So you are finally on the track for opening a business of your own. Everything is set- you have made deals with suppliers and distributors; got the papers done and even got a small office of your own. But you realize that perhaps doing it alone is going to be a huge risk, so you invite some friends to become partners in your business. While it all seems good in theory, but it’s important to consider what type of registration your business will go under in such a case? Will you choose an LLP (Limited Liability Partnership) or will you choose a Private Limited form? We are here to discuss and compare both these formats pros and cons below:
- The objective of the business: While starting a business, everyone starts with dreams.

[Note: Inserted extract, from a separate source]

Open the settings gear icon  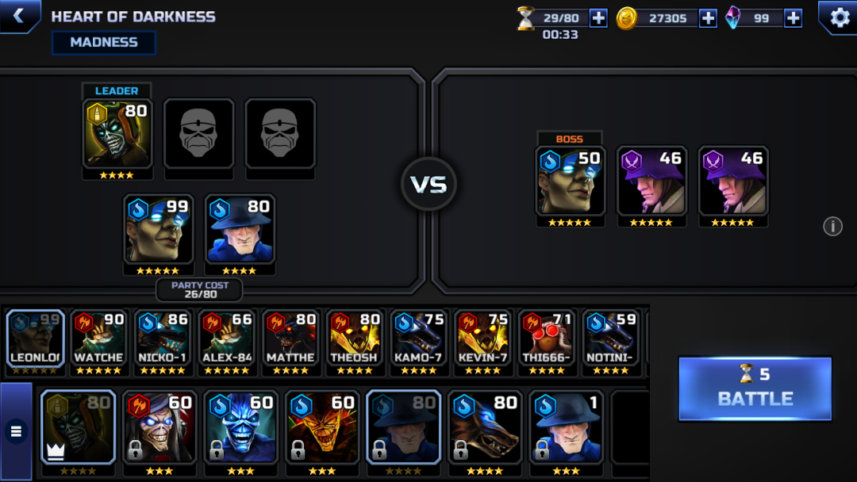point(840,18)
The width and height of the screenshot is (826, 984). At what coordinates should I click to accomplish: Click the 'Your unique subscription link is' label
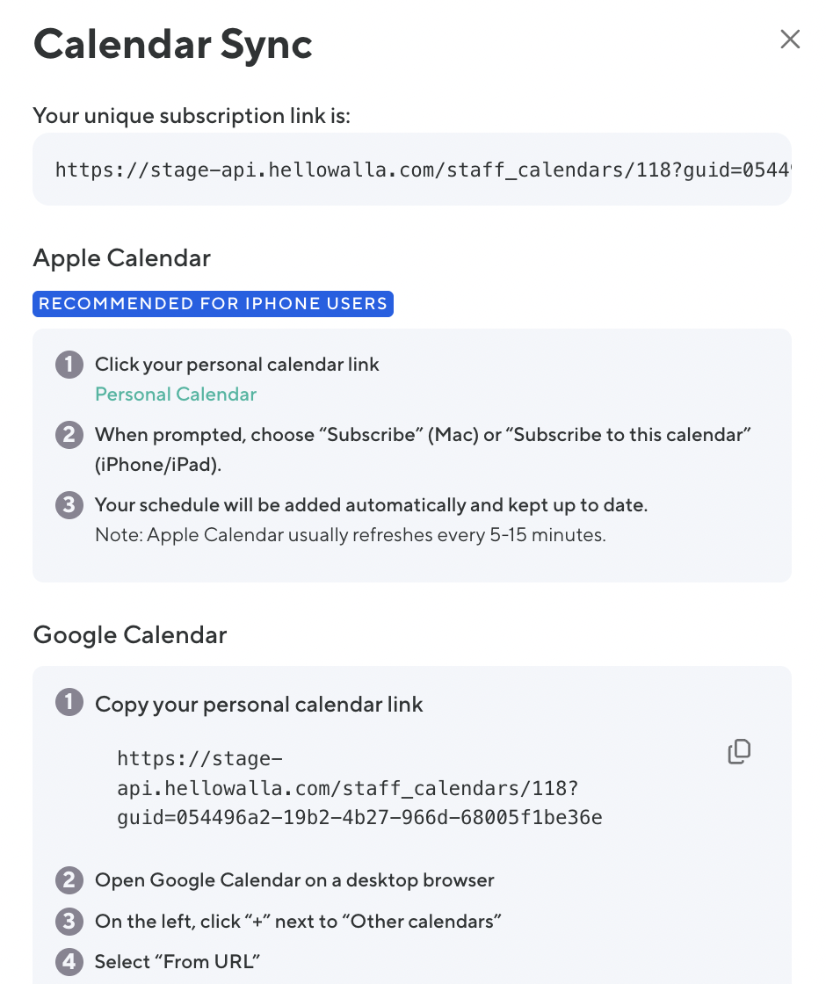pos(192,115)
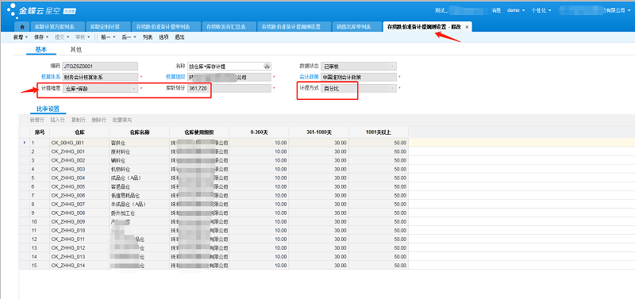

So, the team needs to ask itself, where does it see the startup five years or a decade down the line- do they see it expanding to include more stakeholders and investors? Or do they want it to cater to just a specific niche in a specific area? Those businesses which aim to expand- the company format is much more suitable since it allows for the seamless infusion of many investors and people. They feel confident while investing in a company since there are numerous laws protecting their investments. But if the aim is to be regulated in terms of produce and area, then the LLP system is most recommended.
- Incorporating cost: This is certainly going to be a big factor while deciding which format to go for and LLP’s get the edge in this case since their incorporating cost is less, whereas for a company it is RS 8,000. It should also be noted that LLPs don’t have to comply under laws which order a company to file registration papers immediately with a relevant document stating all the details of the partners nor is it liable to hold designated meetings at periodic intervals.
- Taxes: Here, both the formats are taxed at a flat rate of 30% including SHEC and EC. But, LLPs do not have to pay surcharge whereas companies liable to the same at the rate of 5% if their net income exceeds Rs 1 crore for the financial year. As an added bonus for LLP, they are liable for the Alternative Minimum Tax at 18.5% on the total adjusted income. Companies are required to pay advance tax for four quarterly instalments but LLPs are liable to only pay only in three instalments.
Thus, while the picture seems to be overwhelmingly in the favour of LLPs, but it should be remembered that this form of business is most favorable for startups on a small scale otherwise as the business expands the LLP format will give rise to cumbersome problems. So it advisable to think we’ll before applying.